■ RECORDS TO PROCESS
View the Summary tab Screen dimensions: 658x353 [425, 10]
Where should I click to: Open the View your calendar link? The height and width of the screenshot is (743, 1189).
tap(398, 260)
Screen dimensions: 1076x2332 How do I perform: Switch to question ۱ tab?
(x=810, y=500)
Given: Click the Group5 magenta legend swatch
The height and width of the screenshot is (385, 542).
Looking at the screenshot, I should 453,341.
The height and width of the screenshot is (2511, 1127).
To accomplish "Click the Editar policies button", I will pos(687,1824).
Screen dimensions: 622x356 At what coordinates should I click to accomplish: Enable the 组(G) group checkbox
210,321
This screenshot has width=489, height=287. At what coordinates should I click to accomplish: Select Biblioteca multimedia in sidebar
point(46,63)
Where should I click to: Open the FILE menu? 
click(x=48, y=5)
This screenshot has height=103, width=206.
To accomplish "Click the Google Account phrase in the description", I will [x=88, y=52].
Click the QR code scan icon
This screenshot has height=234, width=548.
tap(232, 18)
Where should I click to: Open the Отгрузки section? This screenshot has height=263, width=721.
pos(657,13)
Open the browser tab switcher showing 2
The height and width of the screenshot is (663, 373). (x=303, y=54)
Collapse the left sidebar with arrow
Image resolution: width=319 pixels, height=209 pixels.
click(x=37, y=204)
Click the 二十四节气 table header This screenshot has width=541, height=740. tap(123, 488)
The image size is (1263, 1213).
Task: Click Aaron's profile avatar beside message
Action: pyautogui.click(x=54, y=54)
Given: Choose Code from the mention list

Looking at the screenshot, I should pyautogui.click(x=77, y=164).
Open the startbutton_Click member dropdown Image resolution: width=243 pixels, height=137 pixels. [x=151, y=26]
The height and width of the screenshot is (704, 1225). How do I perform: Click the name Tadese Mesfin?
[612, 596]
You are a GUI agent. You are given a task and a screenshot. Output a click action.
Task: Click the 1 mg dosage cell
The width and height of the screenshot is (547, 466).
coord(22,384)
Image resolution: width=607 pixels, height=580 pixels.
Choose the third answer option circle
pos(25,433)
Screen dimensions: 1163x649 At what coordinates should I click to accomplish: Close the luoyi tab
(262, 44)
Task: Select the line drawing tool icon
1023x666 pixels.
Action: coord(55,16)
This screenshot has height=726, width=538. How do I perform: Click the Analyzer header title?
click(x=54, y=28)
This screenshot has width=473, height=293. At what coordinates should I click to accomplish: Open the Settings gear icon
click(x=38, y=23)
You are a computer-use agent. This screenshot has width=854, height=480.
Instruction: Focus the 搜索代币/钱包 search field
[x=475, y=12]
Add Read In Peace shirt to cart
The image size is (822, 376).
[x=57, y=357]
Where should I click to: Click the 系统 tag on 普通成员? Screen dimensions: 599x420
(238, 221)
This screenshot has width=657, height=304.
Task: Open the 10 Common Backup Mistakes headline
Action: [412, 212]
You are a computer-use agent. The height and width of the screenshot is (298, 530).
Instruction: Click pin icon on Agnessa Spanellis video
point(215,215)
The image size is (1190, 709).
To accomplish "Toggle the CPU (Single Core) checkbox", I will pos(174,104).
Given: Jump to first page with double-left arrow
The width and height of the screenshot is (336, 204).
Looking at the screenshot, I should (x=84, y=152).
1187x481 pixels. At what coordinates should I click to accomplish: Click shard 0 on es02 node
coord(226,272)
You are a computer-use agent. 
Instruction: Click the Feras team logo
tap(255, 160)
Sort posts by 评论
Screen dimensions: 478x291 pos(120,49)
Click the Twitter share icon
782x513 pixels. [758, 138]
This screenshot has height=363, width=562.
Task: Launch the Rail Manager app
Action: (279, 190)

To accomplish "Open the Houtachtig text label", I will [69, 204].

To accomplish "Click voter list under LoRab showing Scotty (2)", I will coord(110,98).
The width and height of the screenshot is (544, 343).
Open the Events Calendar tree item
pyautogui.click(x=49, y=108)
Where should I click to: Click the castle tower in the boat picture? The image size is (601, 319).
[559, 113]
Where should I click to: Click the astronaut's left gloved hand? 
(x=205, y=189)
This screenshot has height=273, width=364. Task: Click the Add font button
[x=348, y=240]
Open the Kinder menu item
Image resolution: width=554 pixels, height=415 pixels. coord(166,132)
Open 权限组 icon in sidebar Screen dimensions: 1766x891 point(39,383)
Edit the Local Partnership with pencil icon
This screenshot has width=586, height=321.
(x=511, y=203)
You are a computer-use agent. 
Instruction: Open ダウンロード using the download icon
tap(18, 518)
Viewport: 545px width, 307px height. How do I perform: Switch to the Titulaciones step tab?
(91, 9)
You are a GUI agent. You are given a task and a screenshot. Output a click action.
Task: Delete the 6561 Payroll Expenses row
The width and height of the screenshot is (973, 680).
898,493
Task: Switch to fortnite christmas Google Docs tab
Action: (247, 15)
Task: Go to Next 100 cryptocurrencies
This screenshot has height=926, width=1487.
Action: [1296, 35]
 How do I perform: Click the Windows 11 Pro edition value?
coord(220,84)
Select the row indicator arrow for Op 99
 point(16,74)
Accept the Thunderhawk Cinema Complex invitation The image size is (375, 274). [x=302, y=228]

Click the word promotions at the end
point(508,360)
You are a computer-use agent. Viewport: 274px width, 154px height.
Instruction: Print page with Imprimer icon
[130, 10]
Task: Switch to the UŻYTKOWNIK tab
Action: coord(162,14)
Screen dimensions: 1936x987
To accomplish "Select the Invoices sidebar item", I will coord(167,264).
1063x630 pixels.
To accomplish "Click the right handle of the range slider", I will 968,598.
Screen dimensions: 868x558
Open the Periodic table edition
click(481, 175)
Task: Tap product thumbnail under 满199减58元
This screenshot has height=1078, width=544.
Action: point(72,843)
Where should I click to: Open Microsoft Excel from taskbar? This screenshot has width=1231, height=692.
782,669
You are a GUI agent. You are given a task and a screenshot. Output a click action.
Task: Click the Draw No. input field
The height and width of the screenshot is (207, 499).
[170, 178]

■ EXERCISE DETAILS
Can you quote the data word for word, from the first line through the line that contains "click(x=48, y=5)"?

■ RESULT OF THE EXERCISE
View the Summary tab Screen dimensions: 658x353 [425, 10]
Where should I click to: Open the View your calendar link? The height and width of the screenshot is (743, 1189).
tap(398, 260)
Screen dimensions: 1076x2332 How do I perform: Switch to question ۱ tab?
(x=810, y=500)
Given: Click the Group5 magenta legend swatch
The height and width of the screenshot is (385, 542).
Looking at the screenshot, I should 453,341.
The height and width of the screenshot is (2511, 1127).
To accomplish "Click the Editar policies button", I will pos(687,1824).
Screen dimensions: 622x356 At what coordinates should I click to accomplish: Enable the 组(G) group checkbox
210,321
This screenshot has width=489, height=287. At what coordinates should I click to accomplish: Select Biblioteca multimedia in sidebar
point(46,63)
Where should I click to: Open the FILE menu? 
click(x=48, y=5)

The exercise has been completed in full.